* [Exercise objective]
Reproduce word for word the stretch of the article on the Ten Billion Tree Tsunami workshop from "Zubair Qureshi" through "Pakhtunkhwa province (KP).".

* [Excerpt provided]
Zubair Qureshi
Special Assistant to the Prime Minister on Climate Change, Malik Amin Aslam has said maintaining transparency and accountability was one of the key components of Ten Billion Tree Tsunami programme and the government always welcomed the engagement of international agencies.
He said Pakistan’s forest restoration journey started in 2014 with the investment in planting trees in Khyber Pakhtunkhwa province (KP).
Special Assistant to the Prime Minister on Climate Change was addressing the inaugural session of the two-day national workshop on “Establishing a geospatial platform for Pakistan’s Ten Billion Tree Tsunami Programme and ecosystem restoration efforts.”
The workshop is being jointly organized by the Ministry of Climate Change (MoCC) and the International Centre for Integrated Mountain Development (ICIMOD), Kathmandu-based non-governmental organisation for development of mountain areas in South Asia.
In his remarks Malik Amin highlighted that initiation of five-yearly State of The Forest Report for Pakistan, based on improved digital field data collection methods and a globally accepted classification approach to ensure transparent monitoring of existing forest as well as plantation under the TBTTP.
The workshop aims to initiate the groundwork for establishing a satellite remote sensing-backed geospatial platform to support ecosystem restoration efforts being made under the ministry’s Ten Billion Tree Tsunami Programme (TBTTP).
The SAPM informed the audience that the TBTTP was a nationwide initiative and had helped restore over one million hectares of degraded land across Pakistan so far. He further elaborated that the World Economic Forum, the United Nations Development Programme and the UN Food and Agriculture Organization have recognized the programme as the best replicable climate change mitigation and adaptation initiative.
Most recently, the United Nations Environment Programme (UNEP) termed Prime Minister Imran Khan’s Ten Billion Tree Tsunami Plantation (TBTTP) vision as a “Global Leader” initiative.
Director General of the Kathmandu-based non-governmental organisation for development of mountain areas in South Asia, Dr Pema Gyamtsho highlighted the significance of the Hindu Kush Himalaya region that is blessed with rich biological diversity.
He highlighted the significance of the Hindu Kush Himalaya region that was blessed with rich biological diversity and provides critical ecosystem services essential for food security and livelihoods of 1.9 billion people living in the mountains and the river valleys downstream. “The impacts of ecosystem degradation are now visible in the form of increasing frequency and intensity of natural calamities, threatening livelihoods and adding to the suffering and loss of human lives.”, he said.
He recognized the vision of Pakistan’s leadership which took the challenge of reversing ecosystem degradation while meeting the increasing livelihood demands in the mega initiative of the TBTTP.

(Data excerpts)
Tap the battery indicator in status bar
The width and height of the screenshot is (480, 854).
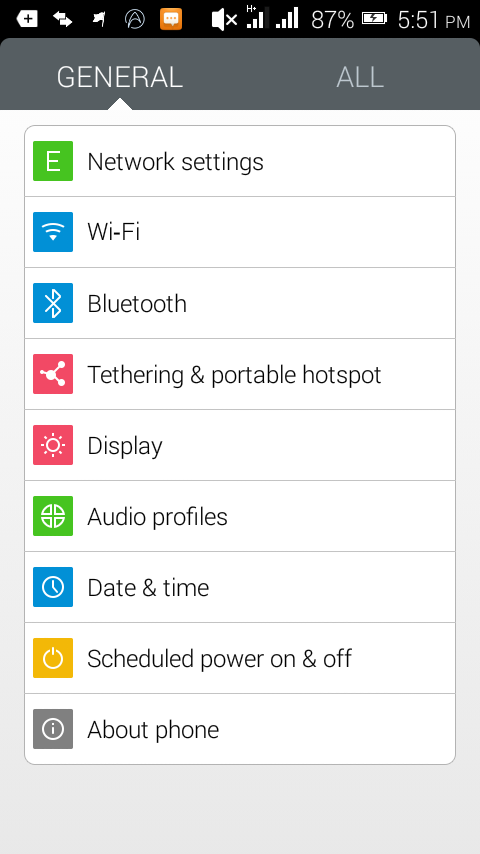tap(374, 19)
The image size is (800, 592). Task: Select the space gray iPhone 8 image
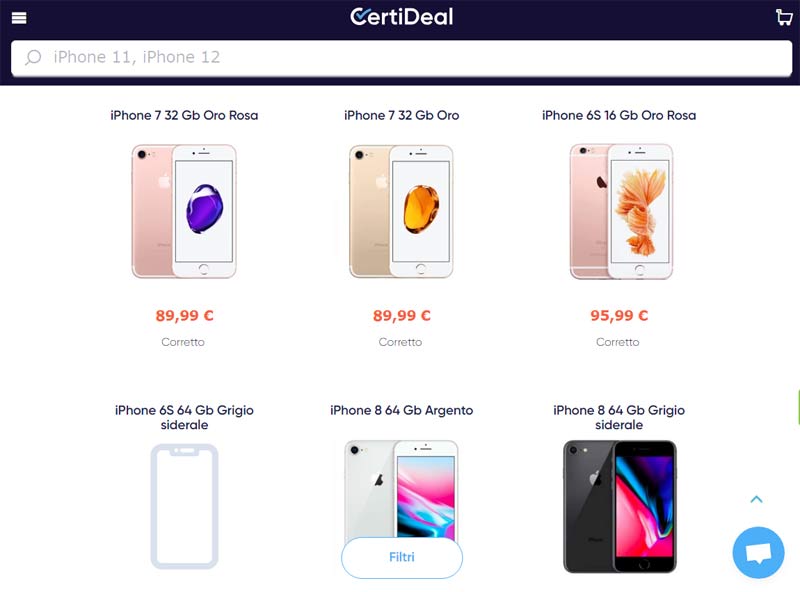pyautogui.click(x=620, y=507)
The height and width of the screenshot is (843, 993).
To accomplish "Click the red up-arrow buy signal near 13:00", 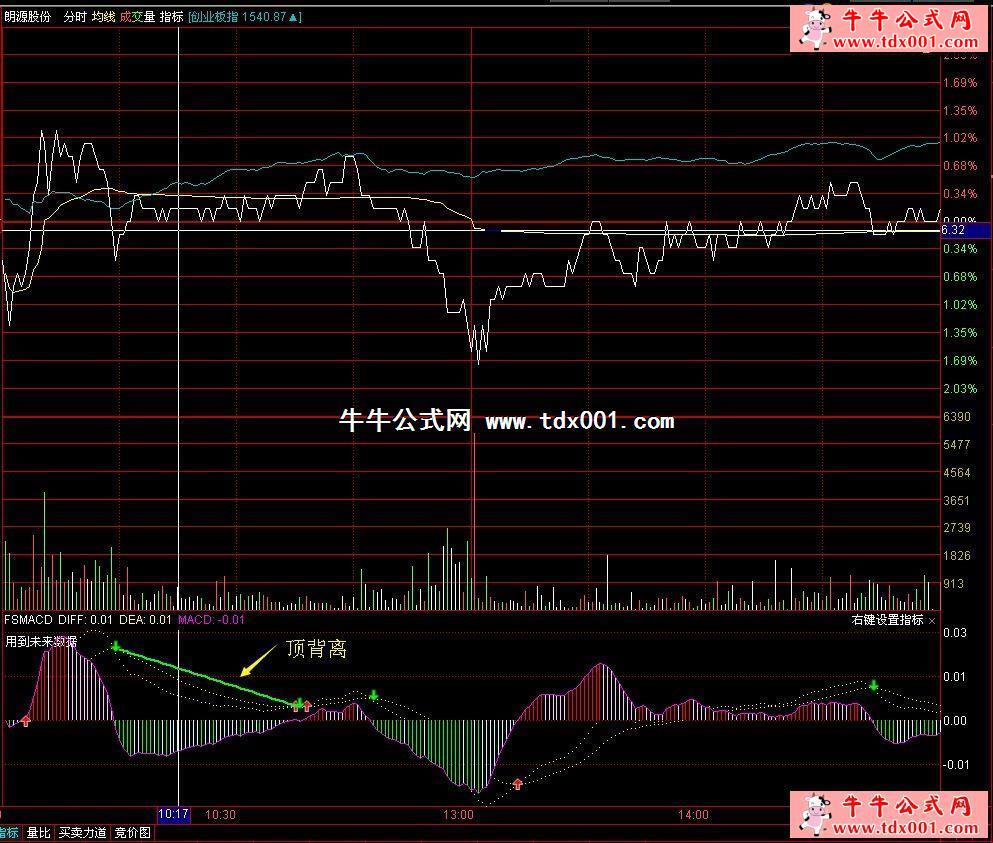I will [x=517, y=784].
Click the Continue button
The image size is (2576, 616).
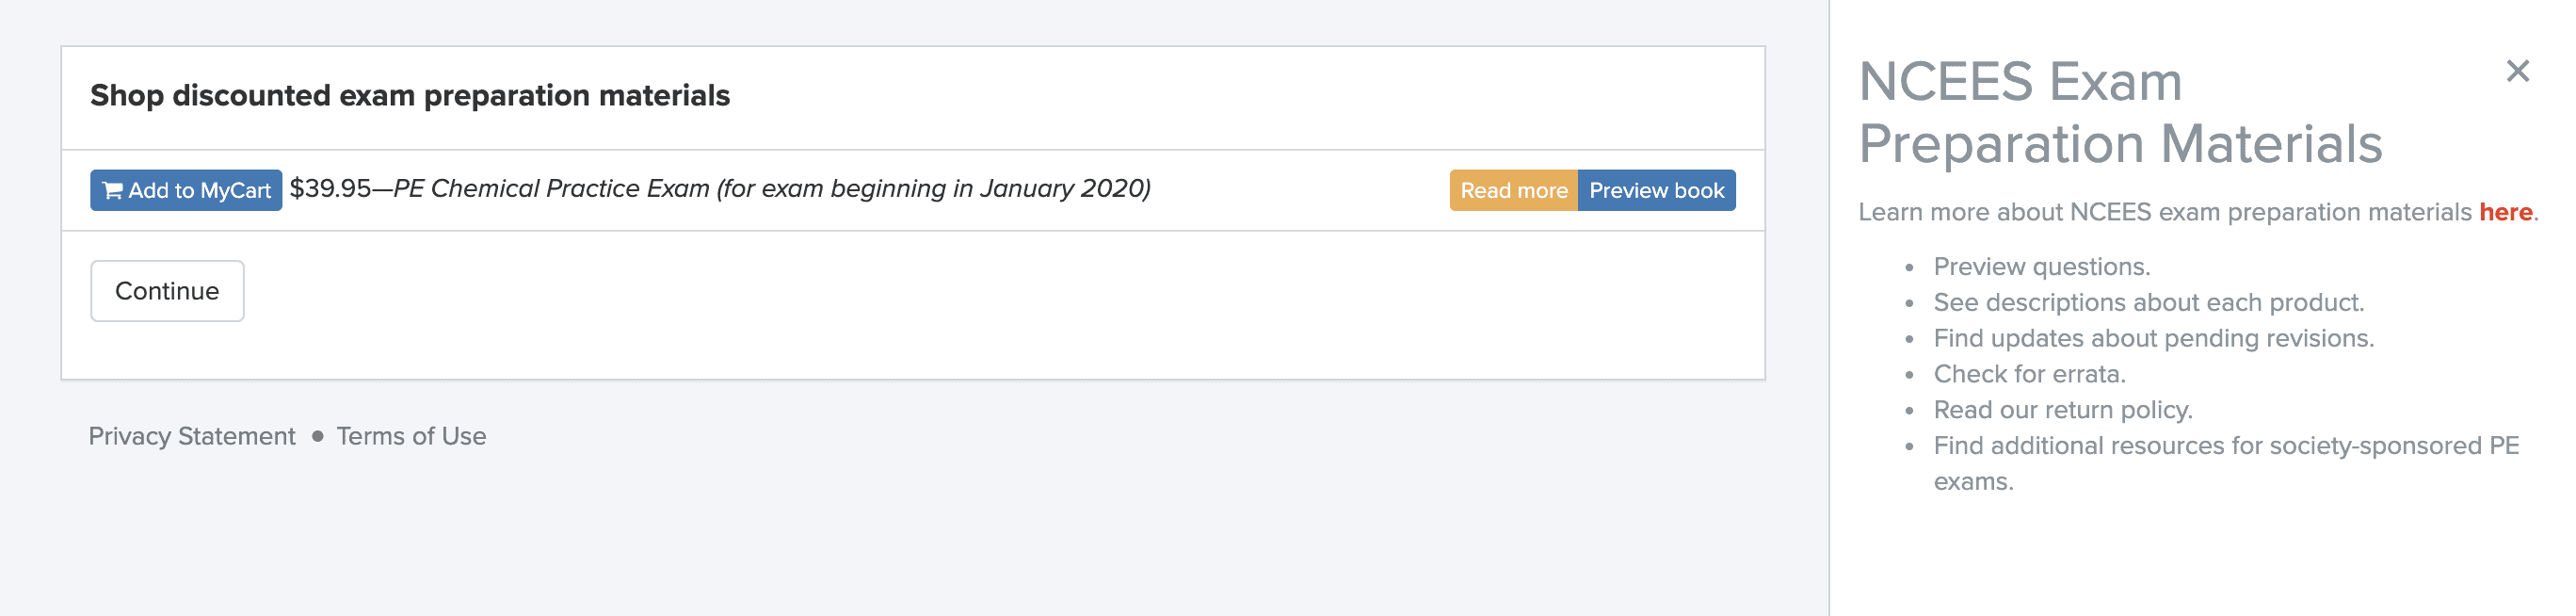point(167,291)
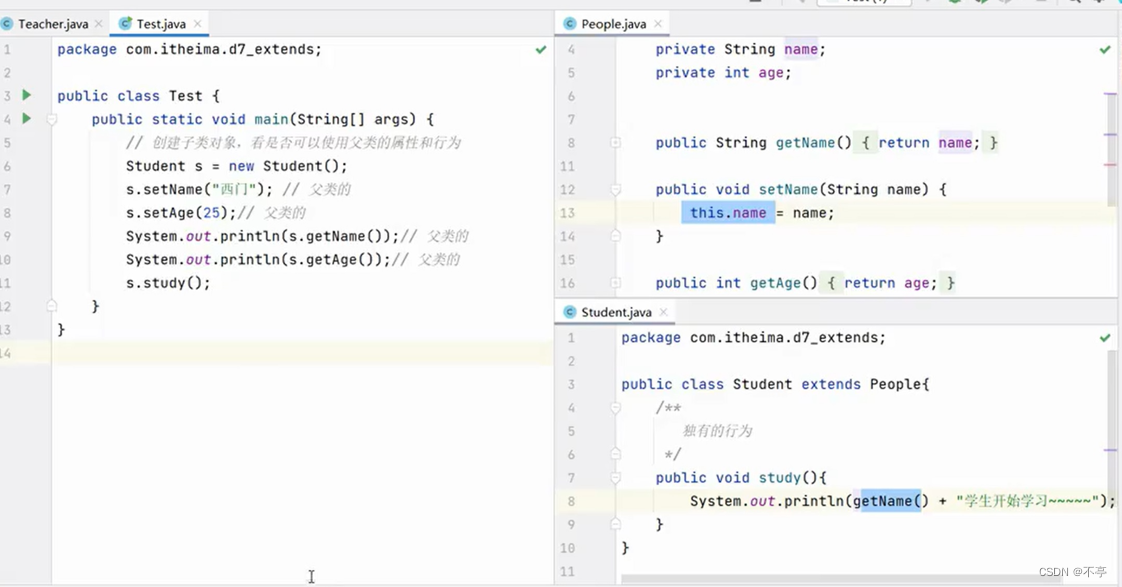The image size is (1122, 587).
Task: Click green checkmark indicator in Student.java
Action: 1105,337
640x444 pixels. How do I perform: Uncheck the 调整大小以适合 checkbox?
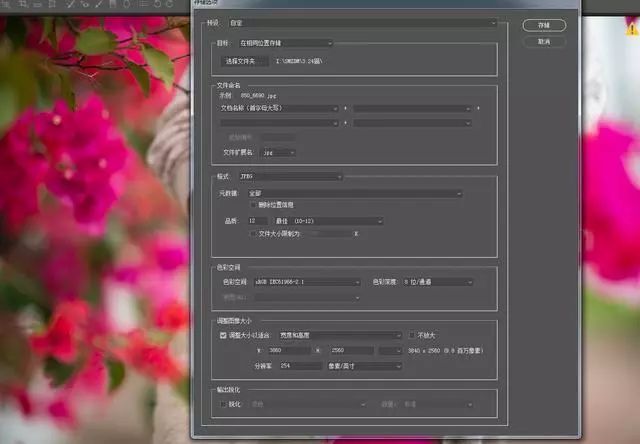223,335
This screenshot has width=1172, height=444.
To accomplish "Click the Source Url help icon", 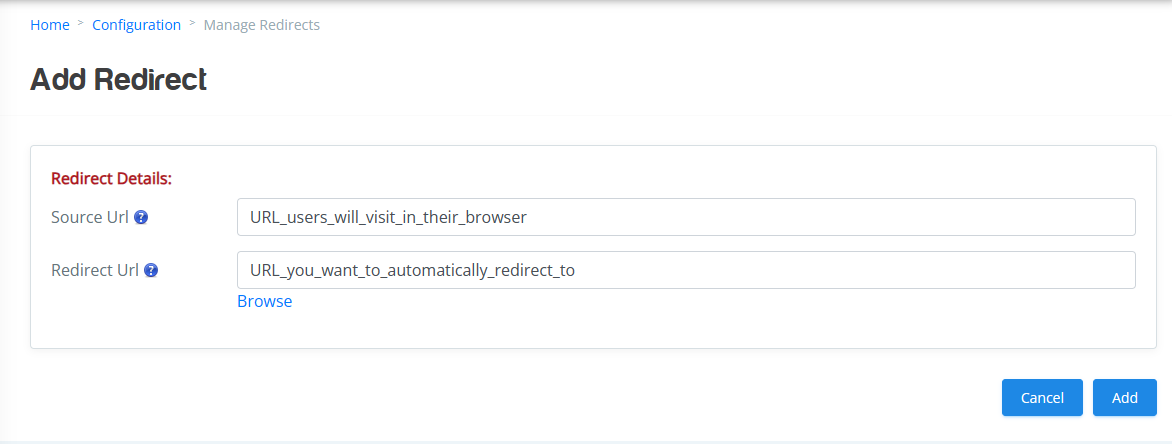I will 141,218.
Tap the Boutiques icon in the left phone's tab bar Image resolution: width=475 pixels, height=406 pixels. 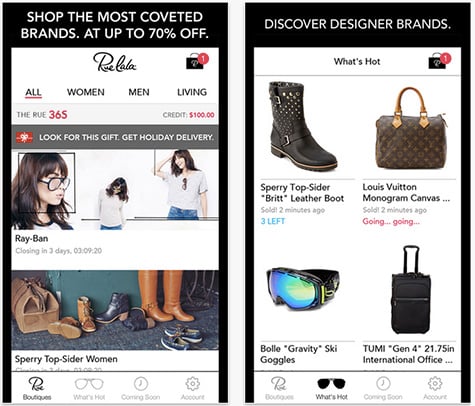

* [Result]
Zubair Qureshi
Special Assistant to the Prime Minister on Climate Change, Malik Amin Aslam has said maintaining transparency and accountability was one of the key components of Ten Billion Tree Tsunami programme and the government always welcomed the engagement of international agencies.
He said Pakistan’s forest restoration journey started in 2014 with the investment in planting trees in Khyber Pakhtunkhwa province (KP).